→ Required work:
Take the entries that follow and write each one out exactly.
Segment Start: Extracted material
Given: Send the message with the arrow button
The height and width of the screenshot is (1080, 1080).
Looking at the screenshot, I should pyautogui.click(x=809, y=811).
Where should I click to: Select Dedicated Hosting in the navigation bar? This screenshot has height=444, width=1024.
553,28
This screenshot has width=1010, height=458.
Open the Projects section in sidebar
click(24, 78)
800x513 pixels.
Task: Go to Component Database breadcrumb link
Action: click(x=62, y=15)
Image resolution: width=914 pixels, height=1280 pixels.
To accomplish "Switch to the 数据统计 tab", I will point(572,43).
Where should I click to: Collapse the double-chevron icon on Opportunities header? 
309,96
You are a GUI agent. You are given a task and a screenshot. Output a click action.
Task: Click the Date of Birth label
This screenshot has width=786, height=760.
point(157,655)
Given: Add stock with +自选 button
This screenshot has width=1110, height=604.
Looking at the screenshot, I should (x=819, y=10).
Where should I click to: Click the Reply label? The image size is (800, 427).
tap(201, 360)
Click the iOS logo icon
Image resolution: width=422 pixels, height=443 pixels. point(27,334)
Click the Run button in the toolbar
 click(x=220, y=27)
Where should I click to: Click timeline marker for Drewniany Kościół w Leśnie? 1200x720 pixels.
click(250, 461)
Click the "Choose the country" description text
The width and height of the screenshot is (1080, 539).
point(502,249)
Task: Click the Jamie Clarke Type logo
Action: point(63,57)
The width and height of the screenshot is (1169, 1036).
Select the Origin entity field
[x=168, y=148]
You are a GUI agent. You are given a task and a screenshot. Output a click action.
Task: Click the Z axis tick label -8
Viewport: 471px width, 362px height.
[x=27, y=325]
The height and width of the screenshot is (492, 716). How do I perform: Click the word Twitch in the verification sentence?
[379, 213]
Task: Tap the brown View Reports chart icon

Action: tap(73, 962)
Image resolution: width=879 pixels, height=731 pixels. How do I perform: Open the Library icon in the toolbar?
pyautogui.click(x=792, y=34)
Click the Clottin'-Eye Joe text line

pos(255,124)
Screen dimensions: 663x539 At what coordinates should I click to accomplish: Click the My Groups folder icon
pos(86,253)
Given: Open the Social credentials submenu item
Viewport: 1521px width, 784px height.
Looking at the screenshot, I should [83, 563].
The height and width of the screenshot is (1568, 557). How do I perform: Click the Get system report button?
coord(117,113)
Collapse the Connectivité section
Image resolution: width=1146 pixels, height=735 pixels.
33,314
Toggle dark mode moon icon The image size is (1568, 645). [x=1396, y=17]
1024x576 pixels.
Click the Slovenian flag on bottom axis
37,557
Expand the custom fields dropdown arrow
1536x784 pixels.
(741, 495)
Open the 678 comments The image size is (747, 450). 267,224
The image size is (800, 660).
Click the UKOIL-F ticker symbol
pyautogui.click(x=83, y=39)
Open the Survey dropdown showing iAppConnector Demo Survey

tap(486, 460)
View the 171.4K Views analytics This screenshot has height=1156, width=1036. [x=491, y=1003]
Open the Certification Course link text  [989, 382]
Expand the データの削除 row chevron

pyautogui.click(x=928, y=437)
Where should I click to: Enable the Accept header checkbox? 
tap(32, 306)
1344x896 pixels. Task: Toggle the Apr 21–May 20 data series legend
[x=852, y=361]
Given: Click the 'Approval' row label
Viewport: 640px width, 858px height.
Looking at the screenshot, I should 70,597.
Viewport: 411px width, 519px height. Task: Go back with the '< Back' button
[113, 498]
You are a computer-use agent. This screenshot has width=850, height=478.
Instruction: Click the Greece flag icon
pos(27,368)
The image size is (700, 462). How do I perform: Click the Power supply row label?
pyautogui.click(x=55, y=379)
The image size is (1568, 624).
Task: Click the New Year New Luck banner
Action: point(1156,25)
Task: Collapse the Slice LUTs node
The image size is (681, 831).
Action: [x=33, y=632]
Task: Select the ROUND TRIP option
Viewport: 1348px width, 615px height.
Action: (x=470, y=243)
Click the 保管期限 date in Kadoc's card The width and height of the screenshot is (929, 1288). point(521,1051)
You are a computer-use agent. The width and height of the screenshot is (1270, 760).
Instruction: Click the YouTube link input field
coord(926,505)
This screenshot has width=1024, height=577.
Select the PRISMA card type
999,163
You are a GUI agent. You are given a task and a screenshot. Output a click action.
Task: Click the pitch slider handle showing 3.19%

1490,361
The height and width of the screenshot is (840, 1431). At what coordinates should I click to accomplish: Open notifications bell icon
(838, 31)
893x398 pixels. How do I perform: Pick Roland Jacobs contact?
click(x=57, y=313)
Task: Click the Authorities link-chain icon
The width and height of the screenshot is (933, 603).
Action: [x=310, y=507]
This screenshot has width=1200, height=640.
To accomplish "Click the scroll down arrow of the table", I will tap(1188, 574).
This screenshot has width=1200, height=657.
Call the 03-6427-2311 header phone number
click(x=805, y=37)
Segment End: Extracted material
→ Task solution:
Given: Send the message with the arrow button
The height and width of the screenshot is (1080, 1080).
Looking at the screenshot, I should pyautogui.click(x=809, y=811).
Where should I click to: Select Dedicated Hosting in the navigation bar? This screenshot has height=444, width=1024.
553,28
This screenshot has width=1010, height=458.
Open the Projects section in sidebar
click(24, 78)
800x513 pixels.
Task: Go to Component Database breadcrumb link
Action: click(x=62, y=15)
Image resolution: width=914 pixels, height=1280 pixels.
To accomplish "Switch to the 数据统计 tab", I will point(572,43).
Where should I click to: Collapse the double-chevron icon on Opportunities header? 
309,96
You are a GUI agent. You are given a task and a screenshot. Output a click action.
Task: Click the Date of Birth label
This screenshot has width=786, height=760.
point(157,655)
Given: Add stock with +自选 button
This screenshot has width=1110, height=604.
Looking at the screenshot, I should (x=819, y=10).
Where should I click to: Click the Reply label? The image size is (800, 427).
tap(201, 360)
Click the iOS logo icon
Image resolution: width=422 pixels, height=443 pixels. point(27,334)
Click the Run button in the toolbar
 click(x=220, y=27)
Where should I click to: Click timeline marker for Drewniany Kościół w Leśnie? 1200x720 pixels.
click(250, 461)
Click the "Choose the country" description text
The width and height of the screenshot is (1080, 539).
point(502,249)
Task: Click the Jamie Clarke Type logo
Action: point(63,57)
The width and height of the screenshot is (1169, 1036).
Select the Origin entity field
[x=168, y=148]
You are a GUI agent. You are given a task and a screenshot. Output a click action.
Task: Click the Z axis tick label -8
Viewport: 471px width, 362px height.
[x=27, y=325]
The height and width of the screenshot is (492, 716). How do I perform: Click the word Twitch in the verification sentence?
[379, 213]
Task: Tap the brown View Reports chart icon

Action: tap(73, 962)
Image resolution: width=879 pixels, height=731 pixels. How do I perform: Open the Library icon in the toolbar?
pyautogui.click(x=792, y=34)
Click the Clottin'-Eye Joe text line

pos(255,124)
Screen dimensions: 663x539 At what coordinates should I click to accomplish: Click the My Groups folder icon
pos(86,253)
Given: Open the Social credentials submenu item
Viewport: 1521px width, 784px height.
Looking at the screenshot, I should [83, 563].
The height and width of the screenshot is (1568, 557). How do I perform: Click the Get system report button?
coord(117,113)
Collapse the Connectivité section
Image resolution: width=1146 pixels, height=735 pixels.
33,314
Toggle dark mode moon icon The image size is (1568, 645). [x=1396, y=17]
1024x576 pixels.
Click the Slovenian flag on bottom axis
37,557
Expand the custom fields dropdown arrow
1536x784 pixels.
(741, 495)
Open the 678 comments The image size is (747, 450). 267,224
The image size is (800, 660).
Click the UKOIL-F ticker symbol
pyautogui.click(x=83, y=39)
Open the Survey dropdown showing iAppConnector Demo Survey

tap(486, 460)
View the 171.4K Views analytics This screenshot has height=1156, width=1036. [x=491, y=1003]
Open the Certification Course link text  [989, 382]
Expand the データの削除 row chevron

pyautogui.click(x=928, y=437)
Where should I click to: Enable the Accept header checkbox? 
tap(32, 306)
1344x896 pixels. Task: Toggle the Apr 21–May 20 data series legend
[x=852, y=361]
Given: Click the 'Approval' row label
Viewport: 640px width, 858px height.
Looking at the screenshot, I should 70,597.
Viewport: 411px width, 519px height. Task: Go back with the '< Back' button
[113, 498]
You are a computer-use agent. This screenshot has width=850, height=478.
Instruction: Click the Greece flag icon
pos(27,368)
The image size is (700, 462). How do I perform: Click the Power supply row label?
pyautogui.click(x=55, y=379)
The image size is (1568, 624).
Task: Click the New Year New Luck banner
Action: point(1156,25)
Task: Collapse the Slice LUTs node
The image size is (681, 831).
Action: [x=33, y=632]
Task: Select the ROUND TRIP option
Viewport: 1348px width, 615px height.
Action: (x=470, y=243)
Click the 保管期限 date in Kadoc's card The width and height of the screenshot is (929, 1288). point(521,1051)
You are a computer-use agent. The width and height of the screenshot is (1270, 760).
Instruction: Click the YouTube link input field
coord(926,505)
This screenshot has width=1024, height=577.
Select the PRISMA card type
999,163
You are a GUI agent. You are given a task and a screenshot. Output a click action.
Task: Click the pitch slider handle showing 3.19%

1490,361
The height and width of the screenshot is (840, 1431). At what coordinates should I click to accomplish: Open notifications bell icon
(838, 31)
893x398 pixels. How do I perform: Pick Roland Jacobs contact?
click(x=57, y=313)
Task: Click the Authorities link-chain icon
The width and height of the screenshot is (933, 603).
Action: [x=310, y=507]
This screenshot has width=1200, height=640.
To accomplish "Click the scroll down arrow of the table", I will tap(1188, 574).
This screenshot has width=1200, height=657.
Call the 03-6427-2311 header phone number
click(x=805, y=37)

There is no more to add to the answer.